-- Opening Marker --

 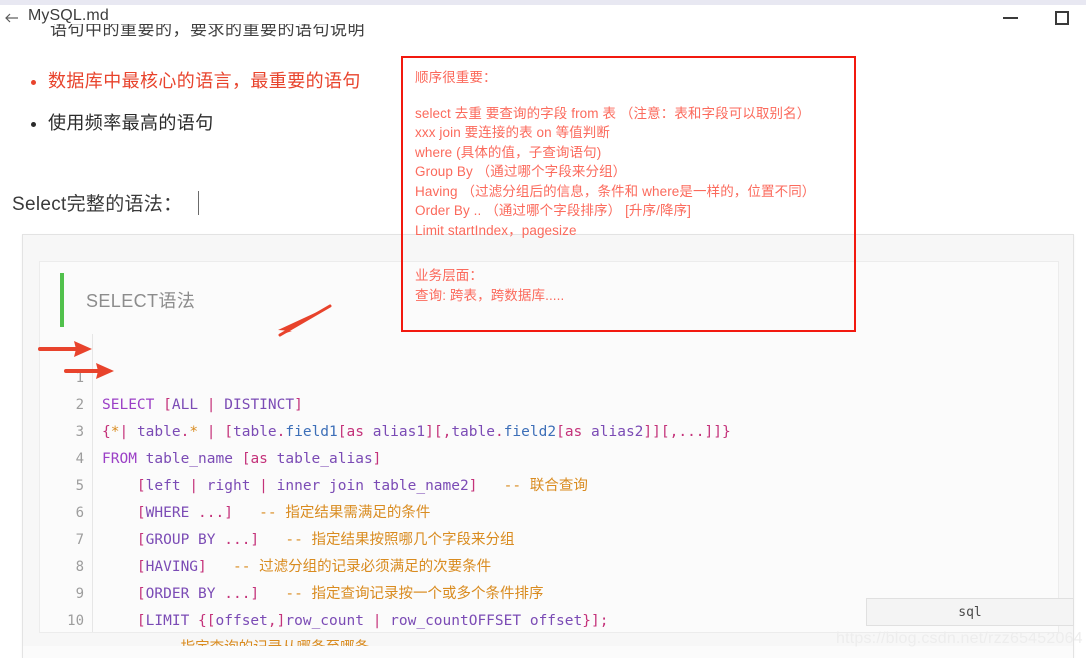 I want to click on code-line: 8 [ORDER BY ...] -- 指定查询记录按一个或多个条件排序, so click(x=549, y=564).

-- Closing Marker --
-- Opening Marker --

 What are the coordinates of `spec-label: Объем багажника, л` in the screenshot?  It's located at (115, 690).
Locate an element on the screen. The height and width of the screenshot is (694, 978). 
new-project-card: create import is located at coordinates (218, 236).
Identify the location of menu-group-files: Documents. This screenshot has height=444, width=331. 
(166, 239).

-- Closing Marker --

## ABOUT THIS TASK
Please express the lines from the line containing "Identify the location" to the line containing "(166, 239).", both included, as a Markdown table with columns Row and Line, leaving out blank lines.

## PROBLEM SOLUTION
| Row | Line |
|---|---|
| 1 | Identify the location of menu-group-files: Documents. This screenshot has height=444, width=331.  |
| 2 | (166, 239). |